Eskiden imkanlar az, emek çoktu. Şimdi tam tersi emek az. Ayrıca az emekle çok şey elde etmek istediğimiz için sorunlar yaşıyoruz. Az çalışarak zengin olmayı, sınavlar kazanmayı, lüx hayat yaşamayı istiyoruz. Bunların kısa yollarını araştırırken gayri meşru, gayri hukuki ve hatta gayri insani (insanlık dışı) yollara başvuruyoruz. Doğru olmayan yollarda daha iradeliyiz. Yani irademizi kötüye kullanıyoruz.
İrade ayrıca çevredekilere iş yaptırabilme gücüdür. Allah bütün kainatı evirip çevirmektedir. Her şey tam takır işlemektedir. Onun eliyle işleyen hiçbir şey aksamamaktadır. Güneş zamanında doğmakta, batmaktadır. Gezgenler yörüngelerinde askeri disiplinle devam etmektedir. Ama insanların yaptığı işler sürekli aksayabilmektedir. Teknik arızalar çıkmaktadır. İlgili kişiyi yerinde bulamıyoruz. İşini yapan yanlış yapabiliyor. Bazen de yapamıyor. Başka bir kıdemli gelip işi yapıyor. İşte tüm bunlar iradi eksikliklerdir.

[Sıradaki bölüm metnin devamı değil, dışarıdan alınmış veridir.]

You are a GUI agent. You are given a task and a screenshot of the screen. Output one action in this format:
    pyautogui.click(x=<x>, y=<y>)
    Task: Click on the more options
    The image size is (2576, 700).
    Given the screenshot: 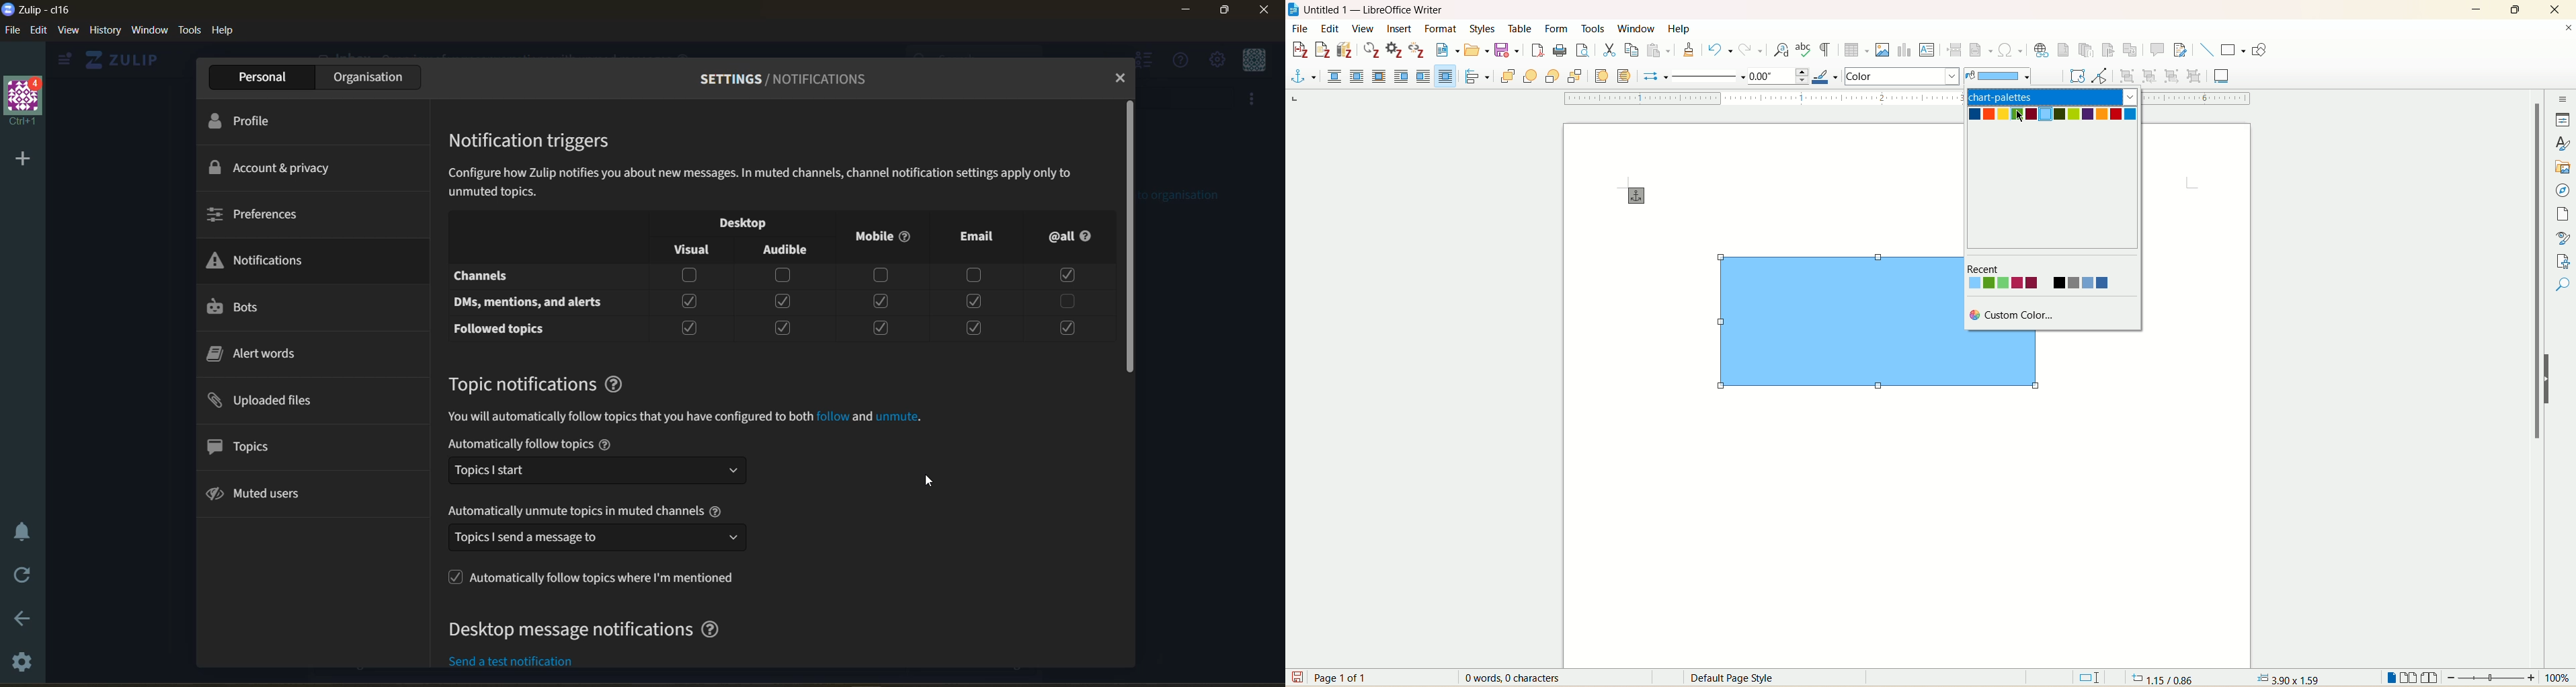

Çok zayıf bir irademiz ve iktidarımız (yapabilme gücümüz) olduğu halde kendimizi böyle görmüyoruz. Kendimizi zayıf, aciz, fakir görmüyoruz. En küçük bir hastalığı iyileştirmeye gücümüz olmadığı halde sağlığımıza gereken dikkati vermiyoruz. Paramız bittiğinde kendimizi çok kötü hissettiğimiz halde harcamalarımıza dikkat etmiyoruz. Bir insana bir şey yaptırmaya gücümüz ve belki de yetkimiz olmadığı halde emir vaki konuşuyoruz. Lafa gelince kolay söylüyoruz ama icraata gelince çoğu zaman tıkanıyoruz. Hal böyle olunca kendi kıymetimizi kendimiz düşürüyoruz.
İrade daha çok bizim kendi etki alanımızda geçerlidir. Bir başka deyişle irade kendi kendimize söz geçirebilme kuvvetimizdir. Bir öğrenci kendi kendine kalk ders çalış dediğinde kalkıp çalışabiliyorsa o iradelidir. Bir insan uykudan kalkıp işe gitmesi gerekiyorsa ve gidiyorsa o iradelidir. Bir başkasına ders çalışmasını söylemek, kalkıp işe gitmesini söylemek irade değildir. Yani irade başkasına geçmez. Bize kendimize geçer. Zorla iradi olunmaz.
Zorla iradi olunmaz ama irade güçlendirilebilir. Sorumluluk bilincine sahip bir insan üzerine düşüni yaparsa ki irade tam da budur (insanın görev ve sorumluluklarını yerine getirmesi, getirebilme gücü). Onu iş yapmaya sevk eden saikler (etkenler) kişiye öğretilebilir. Dolayısıyla daha iradeli olması sağlanabilir. Çevresinden az çalış çok kazan, işin hile hurdasını öğrenen kişinin iradesi kötüye kullanılmış olur. Sonra kendine de faydası olmaz. Kendi nefsine zulmetmiş olur. Halbuki irade de insan gibi terbiye edilebilir.